Beginning with the first line below, output every record verbatim and leave out the images.
--
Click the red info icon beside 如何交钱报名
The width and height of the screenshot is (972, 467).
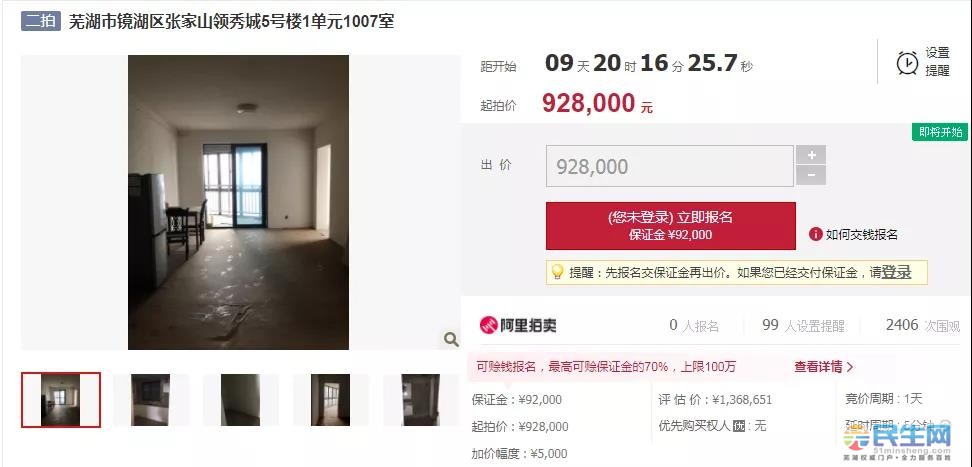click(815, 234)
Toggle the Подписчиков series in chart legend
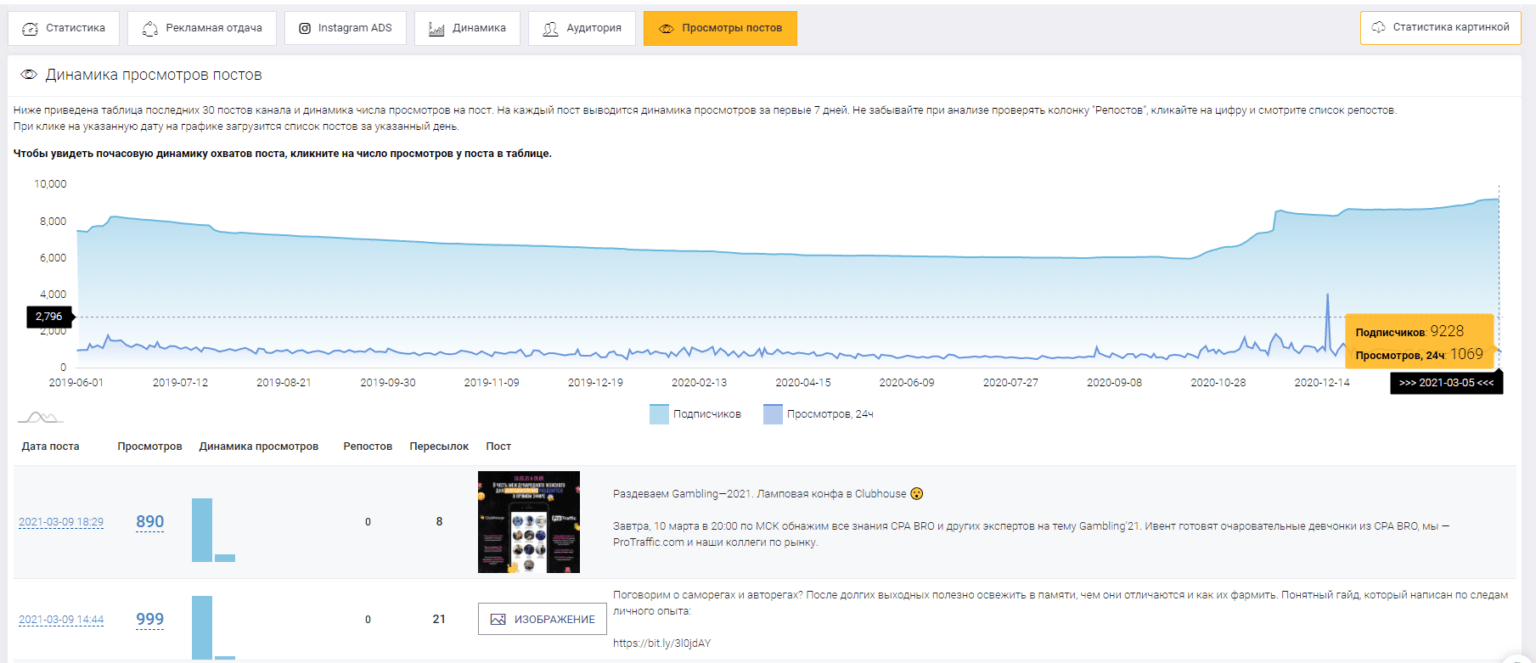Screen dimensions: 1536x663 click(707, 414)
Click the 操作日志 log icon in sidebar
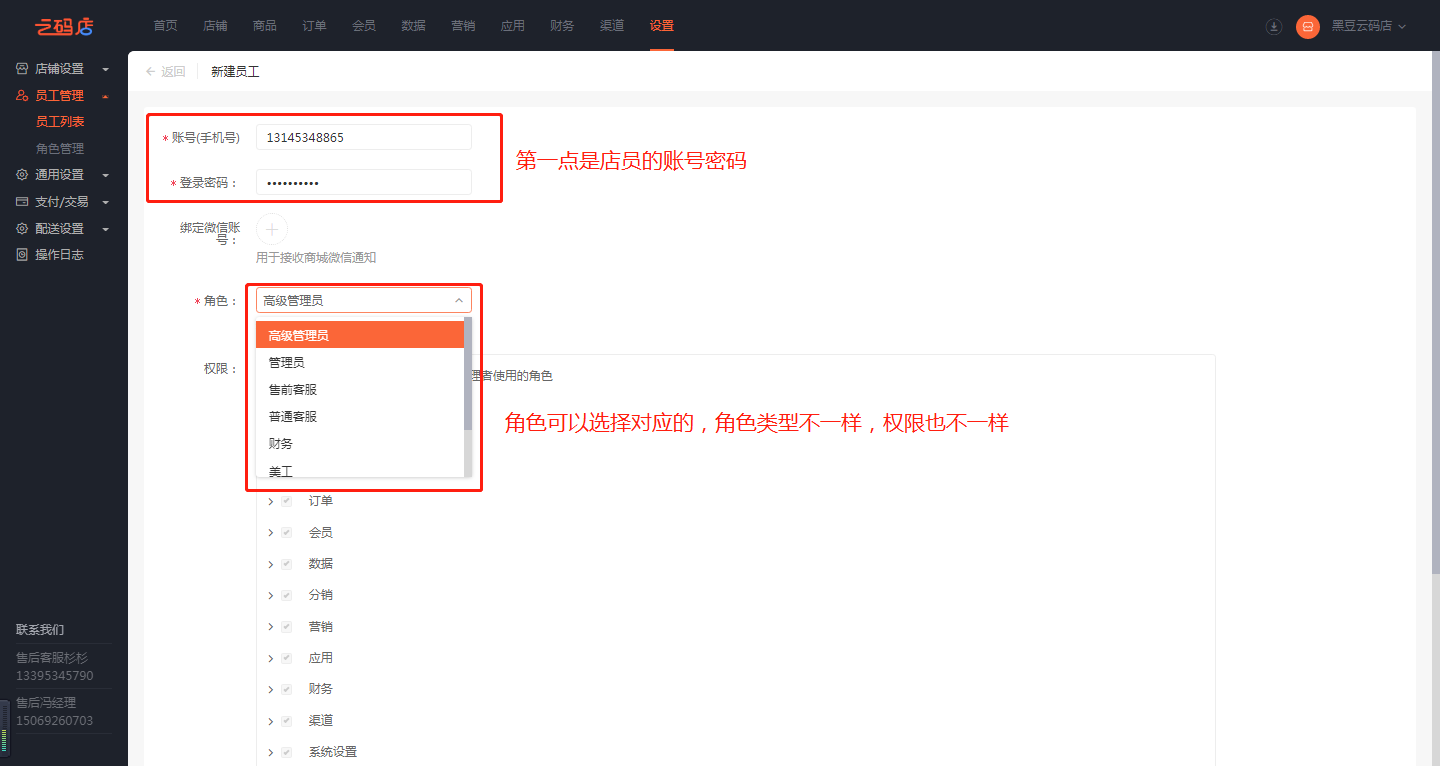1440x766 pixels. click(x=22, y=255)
--
WRITTEN REPLY:
Click the red info icon beside 如何交钱报名
The width and height of the screenshot is (972, 467).
click(815, 234)
Toggle the Подписчиков series in chart legend
Screen dimensions: 1536x663 click(707, 414)
Click the 操作日志 log icon in sidebar
1440x766 pixels. click(x=22, y=255)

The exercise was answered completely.